The legal issue here is whether or not the courts and the construction company itself should up hold the violations of specific OSHA standards. 2. Explain what the employer did or failed to do that violated the OSH Act. The first violation that was brought against Williams was the failure to provide instructions to employees and their managers about how to recognize and avoid un safe working conditions. This violation is basically stating that the company did not provide enough training to their employees to ensure that the job cite was safe.
This standard set in by OSHA is there to help employees to see the potential of work hazards and how to either avoid them or fix the issues in order to avoid injury or death. During interviews that were conducted during the investigation, it became evident that a lot of employees are no understanding of the OSHA regulations and had received no training on trench safety. The second violation states that Williams did not ensure that their employees did not have to travel more than twenty-five feet to a safe zone.

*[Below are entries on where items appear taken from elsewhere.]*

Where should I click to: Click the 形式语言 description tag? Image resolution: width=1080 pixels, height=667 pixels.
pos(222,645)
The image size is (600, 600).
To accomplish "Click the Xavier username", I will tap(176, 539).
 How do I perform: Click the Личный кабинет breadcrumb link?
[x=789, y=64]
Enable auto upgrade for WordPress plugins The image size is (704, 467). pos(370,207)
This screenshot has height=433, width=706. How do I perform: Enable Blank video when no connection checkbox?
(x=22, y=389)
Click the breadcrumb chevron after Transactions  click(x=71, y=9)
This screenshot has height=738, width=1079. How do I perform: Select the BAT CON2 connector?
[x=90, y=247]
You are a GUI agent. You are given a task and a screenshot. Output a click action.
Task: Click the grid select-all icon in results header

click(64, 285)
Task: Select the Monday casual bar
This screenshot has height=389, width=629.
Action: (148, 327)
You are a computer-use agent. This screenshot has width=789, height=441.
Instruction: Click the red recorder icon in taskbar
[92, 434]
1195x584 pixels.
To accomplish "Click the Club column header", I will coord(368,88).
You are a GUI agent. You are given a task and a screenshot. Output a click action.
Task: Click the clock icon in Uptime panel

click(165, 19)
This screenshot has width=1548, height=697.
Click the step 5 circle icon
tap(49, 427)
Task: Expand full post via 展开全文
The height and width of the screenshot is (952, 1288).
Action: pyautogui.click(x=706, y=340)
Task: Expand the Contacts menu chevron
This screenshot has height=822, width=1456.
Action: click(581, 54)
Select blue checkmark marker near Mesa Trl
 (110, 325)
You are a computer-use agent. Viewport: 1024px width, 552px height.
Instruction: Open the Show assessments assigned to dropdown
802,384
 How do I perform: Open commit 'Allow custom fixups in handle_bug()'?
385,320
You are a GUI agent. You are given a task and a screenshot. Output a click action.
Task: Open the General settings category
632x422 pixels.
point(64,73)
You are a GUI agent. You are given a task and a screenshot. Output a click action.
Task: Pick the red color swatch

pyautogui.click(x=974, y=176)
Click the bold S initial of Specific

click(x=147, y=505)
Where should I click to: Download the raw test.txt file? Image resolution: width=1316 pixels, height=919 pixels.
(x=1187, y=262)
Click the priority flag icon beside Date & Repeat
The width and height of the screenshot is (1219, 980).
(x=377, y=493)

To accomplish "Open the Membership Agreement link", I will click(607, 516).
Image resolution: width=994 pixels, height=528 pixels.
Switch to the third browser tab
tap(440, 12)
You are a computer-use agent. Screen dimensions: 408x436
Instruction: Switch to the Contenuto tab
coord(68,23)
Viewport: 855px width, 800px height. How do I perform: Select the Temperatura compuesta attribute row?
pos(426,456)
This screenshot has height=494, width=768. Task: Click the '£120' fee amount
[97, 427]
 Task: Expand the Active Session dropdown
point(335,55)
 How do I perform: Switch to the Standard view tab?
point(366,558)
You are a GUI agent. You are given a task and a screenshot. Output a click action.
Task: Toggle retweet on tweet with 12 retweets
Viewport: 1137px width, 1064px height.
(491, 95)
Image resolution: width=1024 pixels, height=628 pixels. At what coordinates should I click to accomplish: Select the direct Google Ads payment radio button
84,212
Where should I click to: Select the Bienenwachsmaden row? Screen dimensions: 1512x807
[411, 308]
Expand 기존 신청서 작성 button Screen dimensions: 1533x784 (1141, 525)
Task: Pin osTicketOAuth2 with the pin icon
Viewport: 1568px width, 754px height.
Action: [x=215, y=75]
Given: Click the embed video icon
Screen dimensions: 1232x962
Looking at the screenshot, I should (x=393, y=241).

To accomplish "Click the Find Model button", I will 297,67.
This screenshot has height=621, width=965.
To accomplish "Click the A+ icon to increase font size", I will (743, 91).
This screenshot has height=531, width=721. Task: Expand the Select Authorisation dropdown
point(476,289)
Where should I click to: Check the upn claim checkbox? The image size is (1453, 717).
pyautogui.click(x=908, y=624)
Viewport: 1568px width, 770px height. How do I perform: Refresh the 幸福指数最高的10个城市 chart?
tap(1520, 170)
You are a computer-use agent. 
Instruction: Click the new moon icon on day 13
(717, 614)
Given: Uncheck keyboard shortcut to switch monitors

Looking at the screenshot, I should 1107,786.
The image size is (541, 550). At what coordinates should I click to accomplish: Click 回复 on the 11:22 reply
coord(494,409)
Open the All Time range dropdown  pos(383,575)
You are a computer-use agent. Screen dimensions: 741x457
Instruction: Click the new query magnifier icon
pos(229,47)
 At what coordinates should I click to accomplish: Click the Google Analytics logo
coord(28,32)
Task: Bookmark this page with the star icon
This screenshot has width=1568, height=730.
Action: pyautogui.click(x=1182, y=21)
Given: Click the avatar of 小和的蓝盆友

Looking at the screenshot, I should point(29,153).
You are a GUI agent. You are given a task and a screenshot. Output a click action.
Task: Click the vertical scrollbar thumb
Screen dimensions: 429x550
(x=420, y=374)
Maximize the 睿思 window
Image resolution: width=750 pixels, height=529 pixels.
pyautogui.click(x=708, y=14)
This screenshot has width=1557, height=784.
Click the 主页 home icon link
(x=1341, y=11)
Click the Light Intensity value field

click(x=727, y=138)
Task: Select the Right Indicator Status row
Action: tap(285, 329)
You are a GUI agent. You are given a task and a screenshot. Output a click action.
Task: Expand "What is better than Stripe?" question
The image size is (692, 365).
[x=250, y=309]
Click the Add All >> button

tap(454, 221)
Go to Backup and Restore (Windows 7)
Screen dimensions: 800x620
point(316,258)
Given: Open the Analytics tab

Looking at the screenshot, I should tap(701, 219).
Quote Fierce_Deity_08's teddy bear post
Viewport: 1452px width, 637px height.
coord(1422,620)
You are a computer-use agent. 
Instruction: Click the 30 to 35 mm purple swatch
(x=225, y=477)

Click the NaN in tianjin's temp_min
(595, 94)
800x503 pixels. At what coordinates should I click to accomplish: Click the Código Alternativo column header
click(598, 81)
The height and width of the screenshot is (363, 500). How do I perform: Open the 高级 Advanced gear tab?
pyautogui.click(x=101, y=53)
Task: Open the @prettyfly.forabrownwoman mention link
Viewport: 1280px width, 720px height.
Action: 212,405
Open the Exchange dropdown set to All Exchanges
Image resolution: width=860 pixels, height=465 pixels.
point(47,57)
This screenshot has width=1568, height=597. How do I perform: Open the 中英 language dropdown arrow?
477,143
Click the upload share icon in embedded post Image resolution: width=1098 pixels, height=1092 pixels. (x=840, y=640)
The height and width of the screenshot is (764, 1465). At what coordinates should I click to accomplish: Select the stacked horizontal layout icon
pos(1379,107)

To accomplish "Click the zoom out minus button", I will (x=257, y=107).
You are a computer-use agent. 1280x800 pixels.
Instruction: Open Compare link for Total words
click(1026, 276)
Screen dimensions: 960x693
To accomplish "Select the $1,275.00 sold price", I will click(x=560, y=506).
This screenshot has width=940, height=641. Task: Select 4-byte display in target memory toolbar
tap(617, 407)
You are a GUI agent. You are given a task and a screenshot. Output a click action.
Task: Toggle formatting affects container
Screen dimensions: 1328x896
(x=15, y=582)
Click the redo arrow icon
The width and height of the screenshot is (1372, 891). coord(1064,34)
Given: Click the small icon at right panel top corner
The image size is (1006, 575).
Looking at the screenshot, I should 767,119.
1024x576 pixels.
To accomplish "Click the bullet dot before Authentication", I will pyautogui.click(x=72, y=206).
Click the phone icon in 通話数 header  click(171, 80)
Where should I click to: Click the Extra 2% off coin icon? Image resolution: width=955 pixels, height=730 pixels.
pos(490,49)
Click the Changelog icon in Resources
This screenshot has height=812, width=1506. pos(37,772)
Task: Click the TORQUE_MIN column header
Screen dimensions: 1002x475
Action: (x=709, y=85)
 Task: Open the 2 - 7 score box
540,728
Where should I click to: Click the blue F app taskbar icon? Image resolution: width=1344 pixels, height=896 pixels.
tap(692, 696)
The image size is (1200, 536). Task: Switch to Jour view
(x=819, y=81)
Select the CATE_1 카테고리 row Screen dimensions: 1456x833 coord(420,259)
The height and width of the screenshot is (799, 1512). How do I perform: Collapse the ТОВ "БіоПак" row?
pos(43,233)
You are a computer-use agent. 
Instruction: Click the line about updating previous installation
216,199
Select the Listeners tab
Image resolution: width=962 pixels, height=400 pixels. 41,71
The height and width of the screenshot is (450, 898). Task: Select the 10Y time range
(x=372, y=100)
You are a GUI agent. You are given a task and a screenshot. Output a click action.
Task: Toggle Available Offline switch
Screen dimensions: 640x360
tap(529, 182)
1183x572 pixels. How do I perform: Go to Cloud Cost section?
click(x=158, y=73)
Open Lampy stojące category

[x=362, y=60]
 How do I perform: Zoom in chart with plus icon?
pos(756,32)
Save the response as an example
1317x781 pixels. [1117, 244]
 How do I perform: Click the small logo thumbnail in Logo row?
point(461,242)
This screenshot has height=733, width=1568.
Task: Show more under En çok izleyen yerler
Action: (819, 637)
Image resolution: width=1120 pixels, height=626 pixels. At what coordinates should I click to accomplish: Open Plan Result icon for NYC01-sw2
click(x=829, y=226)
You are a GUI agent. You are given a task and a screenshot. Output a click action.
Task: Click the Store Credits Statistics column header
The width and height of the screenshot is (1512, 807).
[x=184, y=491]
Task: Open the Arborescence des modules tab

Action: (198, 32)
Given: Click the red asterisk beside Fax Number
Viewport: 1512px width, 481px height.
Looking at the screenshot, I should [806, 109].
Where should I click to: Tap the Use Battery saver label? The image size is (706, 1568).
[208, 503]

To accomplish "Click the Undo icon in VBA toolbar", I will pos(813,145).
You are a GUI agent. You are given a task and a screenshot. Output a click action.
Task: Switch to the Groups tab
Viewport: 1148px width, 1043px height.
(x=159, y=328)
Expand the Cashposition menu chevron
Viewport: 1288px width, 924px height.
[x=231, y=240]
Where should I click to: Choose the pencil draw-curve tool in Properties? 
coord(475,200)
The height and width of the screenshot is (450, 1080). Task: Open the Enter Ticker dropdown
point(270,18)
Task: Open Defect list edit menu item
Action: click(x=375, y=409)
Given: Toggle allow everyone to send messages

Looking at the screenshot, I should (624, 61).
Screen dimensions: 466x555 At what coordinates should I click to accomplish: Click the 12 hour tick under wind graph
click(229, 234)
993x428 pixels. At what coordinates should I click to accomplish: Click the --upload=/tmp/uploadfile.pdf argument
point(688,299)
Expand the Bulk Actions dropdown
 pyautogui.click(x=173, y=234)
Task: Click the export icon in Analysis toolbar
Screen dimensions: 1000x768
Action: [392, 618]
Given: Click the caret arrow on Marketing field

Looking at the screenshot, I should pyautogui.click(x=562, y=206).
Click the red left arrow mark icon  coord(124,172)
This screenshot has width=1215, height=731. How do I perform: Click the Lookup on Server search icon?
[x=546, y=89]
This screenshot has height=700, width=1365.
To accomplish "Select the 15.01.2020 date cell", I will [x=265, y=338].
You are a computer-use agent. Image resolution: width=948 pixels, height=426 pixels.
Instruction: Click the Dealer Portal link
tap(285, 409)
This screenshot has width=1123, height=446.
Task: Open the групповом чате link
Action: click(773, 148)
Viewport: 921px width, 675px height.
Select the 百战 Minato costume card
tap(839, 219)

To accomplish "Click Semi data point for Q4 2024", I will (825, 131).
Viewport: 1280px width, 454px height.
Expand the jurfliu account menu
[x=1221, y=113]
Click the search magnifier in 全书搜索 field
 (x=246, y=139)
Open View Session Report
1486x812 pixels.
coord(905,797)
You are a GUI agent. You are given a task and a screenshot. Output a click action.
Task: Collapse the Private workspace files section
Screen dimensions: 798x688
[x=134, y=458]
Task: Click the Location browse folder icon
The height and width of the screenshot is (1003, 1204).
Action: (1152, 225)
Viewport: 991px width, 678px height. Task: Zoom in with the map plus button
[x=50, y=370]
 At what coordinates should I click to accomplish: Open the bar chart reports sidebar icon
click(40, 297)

The trench that the employees were working was more than forty-five feet long and only had one exit. At the time of the collapse the employees in question were deep into the trench trying to clean out the water pumps that were in place. This causes a hazard for them because they were unable to reach safety or escape once the walls collapsed. The third violation stated the there was no “competent person” on the job that had extensive knowledge of trench safety. It is regulation by OSHA to have at least one person on cite that is able to spot existing and potential hazards on the job cite.
During the investigation it was clear that no employees had knowledge of OSHA or any of the regulations related to trench safety. The fourth and final violation was that Williams failed to ensure that the walls of the excavation were either sloped or supported. It was stated early in the case that the support provided by a hydraulic jack was removed the night before the collapse causes the walls and work environment to be un-stable. 3. Explain why it was “unavailing for Williams to argue that employees must take greater care to avoid placing themselves in harm’s way.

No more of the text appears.